The Webjet Limited (ASX: WEB) share price soared higher today by almost 11% after reporting its half-year result to 31 December 2019.
Webjet's pleasing profit numbers
As expected, Webjet reported a mixed set of results. The statutory numbers were down because of the Thomas Cook collapse, but the underlying numbers (which excludes one-offs) were very good.
Total transaction value (TTV) was up 25% to $2.33 billion.

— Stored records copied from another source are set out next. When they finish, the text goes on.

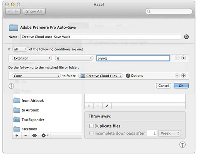Open the Copy action dropdown
Image resolution: width=198 pixels, height=154 pixels.
click(36, 76)
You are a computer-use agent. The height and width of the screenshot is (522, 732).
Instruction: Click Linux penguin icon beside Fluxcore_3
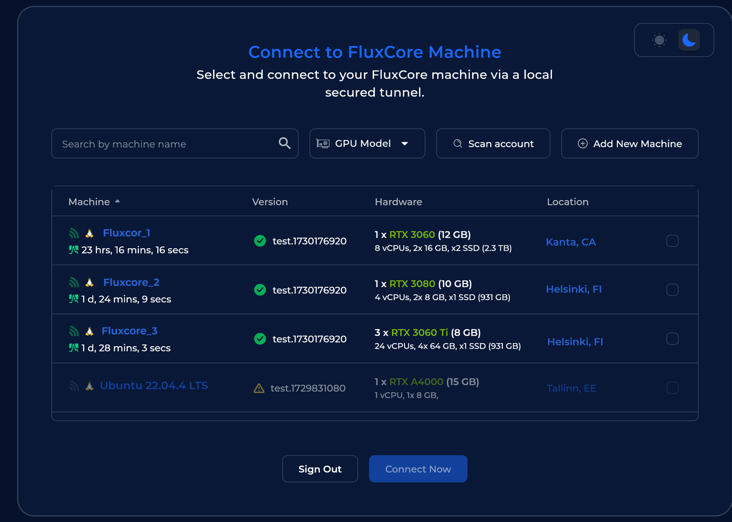[x=89, y=331]
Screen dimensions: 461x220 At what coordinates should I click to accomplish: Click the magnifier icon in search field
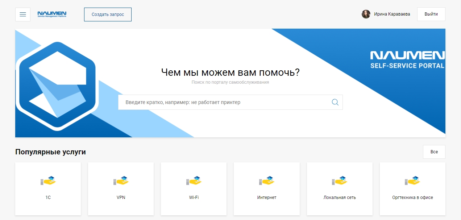tap(335, 102)
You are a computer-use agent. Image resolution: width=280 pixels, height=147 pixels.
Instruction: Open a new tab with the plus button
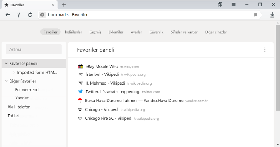(64, 5)
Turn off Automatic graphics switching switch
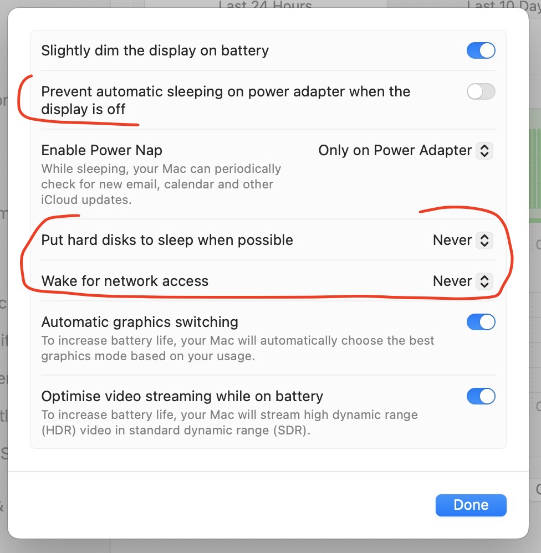The height and width of the screenshot is (553, 541). pos(481,322)
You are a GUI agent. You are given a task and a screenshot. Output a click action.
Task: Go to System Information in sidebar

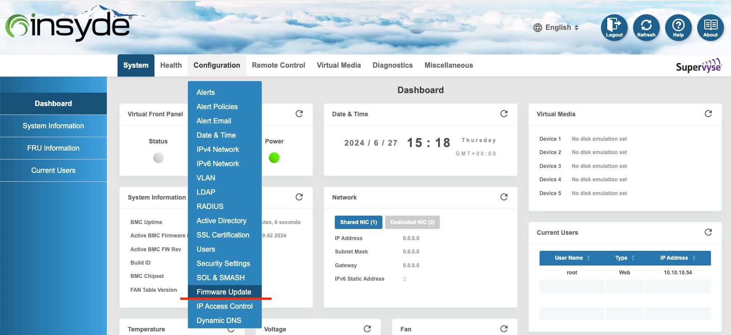53,126
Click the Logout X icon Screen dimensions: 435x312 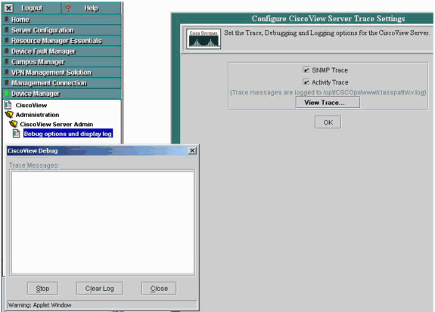[8, 8]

Revenue went up 24% to $217.8 million.
Underlying earnings before interest, tax, depreciation and amortisation (EBITDA) jumped 43% to $86.3 million with the underlying EBITDA margin improving by 523 basis points, or 5.23%, to 39.6%.
WebBeds was the key driver of this operating strong result with bookings up 53%, TTV up 42%, revenue up 50% to $127.5 million, EBITDA up 81% to $57.3 million and the EBITDA margin improving by an excellent 775 basis points (7.75%) to 45%.
The Webjet OTA result was still okay with bookings up 1%, TTV up 3%, revenue up 1% and EBITDA flat.
Webjet's underlying net profit rose by 36% to $43.2 million and underlying earnings per share (EPS) increased by 22% to 31.9 cents.
However, due to the one-off write-off of $44 million of unpaid receivables because of Thomas Cook, statutory net profit fell by 64% and statutory earnings per share (EPS) dropped 68%.
The strength of the balance sheet and cash conversion allowed Webjet to declare an interim fully franked dividend of 9 cents per share, which was an increase of around 6%.
Outlook
Webjet is now expecting its FY20 underlying EBITDA to be between $147 million to $165 million, which would be growth of 14% to 28% because of the coronavirus, which is expected to reduce second-half EBITDA by between $7 million to $15 million.
However, I think that FY21 could be an exciting year assuming no other disruptions to earnings. It's trading at 15x FY21's estimated earnings – this looks cheap if it isn't acquired before FY21. There was talk of a takeover before the coronavirus hit the global travel industry.